• **Document excerpt**:
---+---
Thursday, February 23, 2012

opps



I say, opps, because this week my posts are all out of order,
by all rights, this should be one post down, as it concerns the essay. (So if you are looking for my answers for this weeks questions, move one post older and voila, or viola, mmmm which is the stringed instrument and which is the exclamation?)
Things have a way of working out; uninspired lately, I was in limbo about what to discuss in a 7 page essay. However, reading Frost’s poetry this week got my mind awhirlin. (I know that “awhilrin” is a made-up word, MSOffice even underlined it in red for me however, awhirlin describes my mind quite well; which is the intent of literature right?)
Years ago I fell in love with Frost. The spiritual and physical connectivity between Man and Nature with little inclusion of standard religion. Sure, there are a great many religious allegories present, the essay would identify as well as highlight attempting to explain Frost’s references.  Nature as God/goddess. Man as part of Nature. Connections existing between mankind through nature.
I would propose looking at several of his works, attempting to ferret out that “connection”. Attempting to find out, where I am headed, what I am doing, who am I, who do I wish to become?, with whom? and for how many jelly beans.
All art seeks to convey a message; good art makes a connection between the artist, the viewer as well as the subject matter. Sort of a Ménage à trois love triangle. Literature, being a visual art in it’s own right, seeks just this ideal. I would enjoy delving into what message(s) Robert Frost is attempting to say to both ourselves as well as himself. Look for commonalities in structure, theme, metaphors, analogies as well as some of his biographical history.
Decker

Frosty

                                                                 picture credits

Robert Frost’s “the road not taken”,
wait, I will not take that road,
instead I will take the road less traveled by exploring “After Apple Picking”

As I read the poem, I could not but help but being caught up in the same dreamy and surrealistic feelings generated whenever one reads just about anything by Frost. Recurring themes of nature coupled with man’s place (both intended as well as unintended place) within nature. What am I doing here, where am I going, was it all worthwhile? Questions that haunt Frost’s work, “After Apple Picking” being no exception.

He begins by coupling man with heaven then sliiiiides into the synonymy of heaven and nature being one and the same. It is the man’s perception of these places that differs. Tools begin to pop up in the poem. Work (man’s labor towards a goal) begin to dot the poetic landscape. I use that artsy term “landscape” since it implies a very larger than life very real place, that for the most part is taken for granted. It is there in the background, we look at it in passing, but rarely appreciate it fully, not even realizing that we and our immediate surroundings are a landscape for others that are far away and looking towards us. The landscape kind of sneaks up on a viewer at times, whilst other times it exerts a powerful spiritual and emotional impact. Much like Frost’s poetry.
---+---
• **Information shown**:

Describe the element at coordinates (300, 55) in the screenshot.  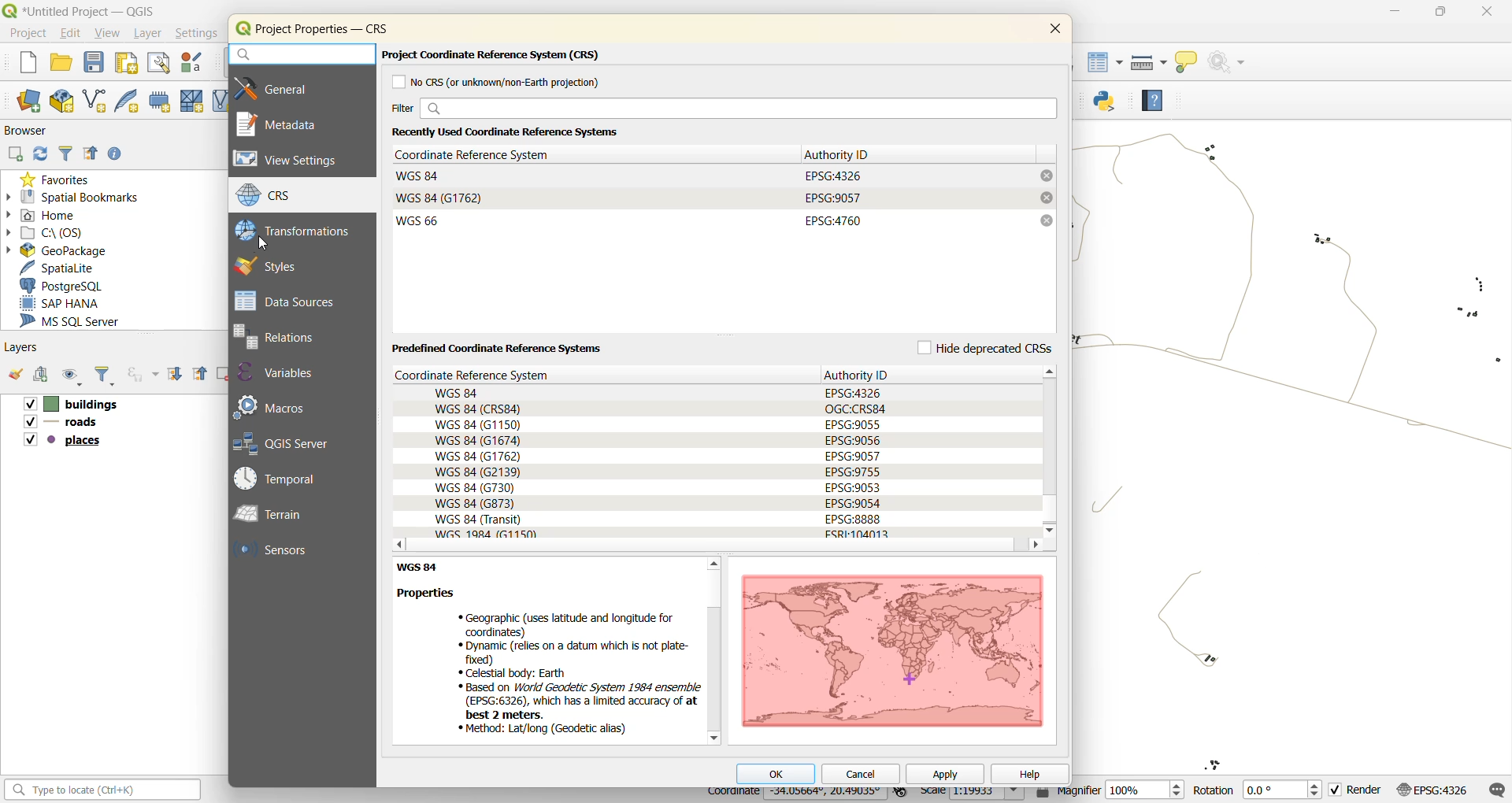
I see `search` at that location.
---+---
• **Requirements**: Please condense the paragraph of the Robert Frost blog post that begins "All art seeks to convey a message" into a short bulleted list that keeps its main points.

• **Result of this task**:
- All art tries to convey a message, and good art connects the artist, the viewer and the subject matter, like a three-way love triangle.
- Literature, as a visual art in its own right, seeks the same ideal.
- The writer would enjoy exploring what message or messages Robert Frost is trying to send to readers and to himself.
- That would mean looking for common structure, themes, metaphors and analogies, along with parts of his biography.